BRIEF: Only one stretch of the records below should be repeated. It starts with the line containing "Click the help" and goes on through the line containing "Click the restart icon in the left sidebar", exactly as written.

######

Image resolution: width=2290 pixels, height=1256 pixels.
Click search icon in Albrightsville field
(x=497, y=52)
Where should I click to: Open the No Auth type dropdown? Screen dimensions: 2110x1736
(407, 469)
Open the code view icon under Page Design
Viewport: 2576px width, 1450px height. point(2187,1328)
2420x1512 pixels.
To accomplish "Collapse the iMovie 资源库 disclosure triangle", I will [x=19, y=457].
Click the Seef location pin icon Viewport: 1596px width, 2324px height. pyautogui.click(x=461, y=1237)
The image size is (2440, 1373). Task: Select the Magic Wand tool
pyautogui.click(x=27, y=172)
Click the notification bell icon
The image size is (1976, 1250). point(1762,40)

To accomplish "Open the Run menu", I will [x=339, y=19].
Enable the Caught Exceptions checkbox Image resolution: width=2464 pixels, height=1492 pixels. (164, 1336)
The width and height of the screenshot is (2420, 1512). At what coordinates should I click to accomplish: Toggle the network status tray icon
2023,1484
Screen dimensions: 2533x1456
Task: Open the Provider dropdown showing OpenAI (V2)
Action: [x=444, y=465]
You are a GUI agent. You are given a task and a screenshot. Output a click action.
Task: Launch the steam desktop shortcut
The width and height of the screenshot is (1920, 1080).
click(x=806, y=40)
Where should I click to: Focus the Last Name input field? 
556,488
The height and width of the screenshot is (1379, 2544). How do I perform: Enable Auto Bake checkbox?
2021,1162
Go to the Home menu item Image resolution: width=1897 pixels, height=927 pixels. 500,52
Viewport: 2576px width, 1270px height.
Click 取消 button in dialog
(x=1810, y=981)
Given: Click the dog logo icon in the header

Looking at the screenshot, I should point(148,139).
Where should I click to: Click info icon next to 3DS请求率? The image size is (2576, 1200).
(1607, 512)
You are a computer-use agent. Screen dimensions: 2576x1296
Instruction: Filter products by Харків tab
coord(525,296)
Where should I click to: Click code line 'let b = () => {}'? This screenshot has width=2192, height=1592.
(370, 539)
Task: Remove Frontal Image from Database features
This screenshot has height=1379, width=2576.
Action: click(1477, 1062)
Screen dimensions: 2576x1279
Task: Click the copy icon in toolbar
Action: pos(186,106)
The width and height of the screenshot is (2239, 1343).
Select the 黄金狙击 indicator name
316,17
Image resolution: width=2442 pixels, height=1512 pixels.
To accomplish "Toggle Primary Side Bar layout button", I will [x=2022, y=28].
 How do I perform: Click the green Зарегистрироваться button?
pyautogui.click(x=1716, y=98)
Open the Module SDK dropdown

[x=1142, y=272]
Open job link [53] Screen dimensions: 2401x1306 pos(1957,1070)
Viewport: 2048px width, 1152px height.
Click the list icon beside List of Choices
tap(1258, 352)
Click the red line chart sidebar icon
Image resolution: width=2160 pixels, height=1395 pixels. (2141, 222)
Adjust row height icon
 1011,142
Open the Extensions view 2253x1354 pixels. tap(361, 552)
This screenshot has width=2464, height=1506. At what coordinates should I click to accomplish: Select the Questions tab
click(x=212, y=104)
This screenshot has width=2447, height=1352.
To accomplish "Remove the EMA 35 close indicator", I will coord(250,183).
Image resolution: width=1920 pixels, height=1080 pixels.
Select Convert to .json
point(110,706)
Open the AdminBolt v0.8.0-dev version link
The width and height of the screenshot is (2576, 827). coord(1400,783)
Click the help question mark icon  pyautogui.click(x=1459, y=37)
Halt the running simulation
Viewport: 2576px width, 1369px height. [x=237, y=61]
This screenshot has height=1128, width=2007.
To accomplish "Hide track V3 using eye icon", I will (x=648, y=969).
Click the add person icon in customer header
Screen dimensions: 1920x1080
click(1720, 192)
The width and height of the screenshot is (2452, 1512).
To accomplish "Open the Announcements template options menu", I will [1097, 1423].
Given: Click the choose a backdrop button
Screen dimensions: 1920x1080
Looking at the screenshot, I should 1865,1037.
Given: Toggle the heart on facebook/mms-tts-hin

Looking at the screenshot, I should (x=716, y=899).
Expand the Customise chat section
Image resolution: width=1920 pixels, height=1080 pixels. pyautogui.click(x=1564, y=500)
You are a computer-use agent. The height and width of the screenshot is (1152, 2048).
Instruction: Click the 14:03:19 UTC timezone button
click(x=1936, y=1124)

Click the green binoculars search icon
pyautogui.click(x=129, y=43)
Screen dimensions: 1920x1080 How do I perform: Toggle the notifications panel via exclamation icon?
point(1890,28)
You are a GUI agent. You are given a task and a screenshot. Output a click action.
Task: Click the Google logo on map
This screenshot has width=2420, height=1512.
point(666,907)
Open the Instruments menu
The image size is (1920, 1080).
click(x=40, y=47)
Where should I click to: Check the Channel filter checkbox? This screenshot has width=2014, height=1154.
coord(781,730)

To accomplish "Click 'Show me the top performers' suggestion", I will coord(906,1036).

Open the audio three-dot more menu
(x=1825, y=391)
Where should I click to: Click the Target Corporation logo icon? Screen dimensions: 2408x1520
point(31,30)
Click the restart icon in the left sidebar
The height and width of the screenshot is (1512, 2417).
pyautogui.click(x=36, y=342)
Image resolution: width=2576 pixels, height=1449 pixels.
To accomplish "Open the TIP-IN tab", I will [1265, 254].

######

OUTPUT FOR THIS EXERCISE:
Click the help question mark icon  pyautogui.click(x=1459, y=37)
Halt the running simulation
Viewport: 2576px width, 1369px height. [x=237, y=61]
This screenshot has height=1128, width=2007.
To accomplish "Hide track V3 using eye icon", I will (x=648, y=969).
Click the add person icon in customer header
Screen dimensions: 1920x1080
click(1720, 192)
The width and height of the screenshot is (2452, 1512).
To accomplish "Open the Announcements template options menu", I will [1097, 1423].
Given: Click the choose a backdrop button
Screen dimensions: 1920x1080
Looking at the screenshot, I should 1865,1037.
Given: Toggle the heart on facebook/mms-tts-hin

Looking at the screenshot, I should (x=716, y=899).
Expand the Customise chat section
Image resolution: width=1920 pixels, height=1080 pixels. pyautogui.click(x=1564, y=500)
You are a computer-use agent. The height and width of the screenshot is (1152, 2048).
Instruction: Click the 14:03:19 UTC timezone button
click(x=1936, y=1124)

Click the green binoculars search icon
pyautogui.click(x=129, y=43)
Screen dimensions: 1920x1080 How do I perform: Toggle the notifications panel via exclamation icon?
point(1890,28)
You are a GUI agent. You are given a task and a screenshot. Output a click action.
Task: Click the Google logo on map
This screenshot has width=2420, height=1512.
point(666,907)
Open the Instruments menu
The image size is (1920, 1080).
click(x=40, y=47)
Where should I click to: Check the Channel filter checkbox? This screenshot has width=2014, height=1154.
coord(781,730)

To accomplish "Click 'Show me the top performers' suggestion", I will coord(906,1036).

Open the audio three-dot more menu
(x=1825, y=391)
Where should I click to: Click the Target Corporation logo icon? Screen dimensions: 2408x1520
point(31,30)
Click the restart icon in the left sidebar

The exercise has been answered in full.